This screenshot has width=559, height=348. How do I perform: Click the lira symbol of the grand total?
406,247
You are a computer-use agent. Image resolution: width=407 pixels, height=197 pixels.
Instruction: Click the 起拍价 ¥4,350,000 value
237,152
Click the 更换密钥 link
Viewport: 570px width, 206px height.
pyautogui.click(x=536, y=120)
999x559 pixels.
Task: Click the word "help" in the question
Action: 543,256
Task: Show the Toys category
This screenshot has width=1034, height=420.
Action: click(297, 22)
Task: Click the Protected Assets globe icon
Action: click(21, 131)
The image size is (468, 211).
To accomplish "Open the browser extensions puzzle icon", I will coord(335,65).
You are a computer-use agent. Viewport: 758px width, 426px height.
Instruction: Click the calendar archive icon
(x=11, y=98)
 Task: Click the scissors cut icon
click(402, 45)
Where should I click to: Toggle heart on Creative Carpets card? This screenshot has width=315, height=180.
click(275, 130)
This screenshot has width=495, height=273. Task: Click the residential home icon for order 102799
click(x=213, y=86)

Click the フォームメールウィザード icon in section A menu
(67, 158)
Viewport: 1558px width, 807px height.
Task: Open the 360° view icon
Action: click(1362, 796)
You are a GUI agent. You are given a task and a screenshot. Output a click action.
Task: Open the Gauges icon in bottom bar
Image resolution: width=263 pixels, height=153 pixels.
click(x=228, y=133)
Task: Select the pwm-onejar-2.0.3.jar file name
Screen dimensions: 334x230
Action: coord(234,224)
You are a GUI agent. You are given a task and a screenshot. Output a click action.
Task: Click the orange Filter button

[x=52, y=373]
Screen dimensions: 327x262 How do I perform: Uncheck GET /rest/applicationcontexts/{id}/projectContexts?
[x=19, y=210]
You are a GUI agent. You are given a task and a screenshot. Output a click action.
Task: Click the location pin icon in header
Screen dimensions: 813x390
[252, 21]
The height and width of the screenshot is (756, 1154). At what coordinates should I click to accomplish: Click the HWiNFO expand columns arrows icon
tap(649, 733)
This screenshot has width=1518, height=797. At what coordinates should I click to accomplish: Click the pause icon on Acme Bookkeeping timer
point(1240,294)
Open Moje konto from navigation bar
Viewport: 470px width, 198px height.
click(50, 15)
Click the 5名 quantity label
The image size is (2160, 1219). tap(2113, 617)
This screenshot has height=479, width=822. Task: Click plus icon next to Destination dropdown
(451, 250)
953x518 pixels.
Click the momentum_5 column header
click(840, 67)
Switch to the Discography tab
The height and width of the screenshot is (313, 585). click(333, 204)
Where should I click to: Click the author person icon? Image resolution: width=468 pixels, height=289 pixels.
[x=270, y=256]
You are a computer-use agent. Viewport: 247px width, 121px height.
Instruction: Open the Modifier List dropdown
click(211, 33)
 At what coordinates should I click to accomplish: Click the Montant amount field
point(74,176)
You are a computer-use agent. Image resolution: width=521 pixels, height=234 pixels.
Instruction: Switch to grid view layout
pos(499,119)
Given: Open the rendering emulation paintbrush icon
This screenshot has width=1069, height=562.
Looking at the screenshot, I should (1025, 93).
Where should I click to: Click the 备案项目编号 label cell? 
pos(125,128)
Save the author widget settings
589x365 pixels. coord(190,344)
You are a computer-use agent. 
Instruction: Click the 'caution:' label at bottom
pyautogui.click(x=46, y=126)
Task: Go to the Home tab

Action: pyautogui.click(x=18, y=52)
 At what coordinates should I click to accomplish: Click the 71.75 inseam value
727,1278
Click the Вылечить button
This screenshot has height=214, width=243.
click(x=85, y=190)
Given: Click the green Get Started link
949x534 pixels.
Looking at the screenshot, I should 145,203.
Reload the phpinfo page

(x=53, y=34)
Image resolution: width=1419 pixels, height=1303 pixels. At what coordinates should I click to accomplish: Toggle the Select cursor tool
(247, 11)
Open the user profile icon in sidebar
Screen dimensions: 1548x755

## Task statement
How many lines in the rows above contain the word "Toggle"? Reply with the number alone.

## Output of the task
2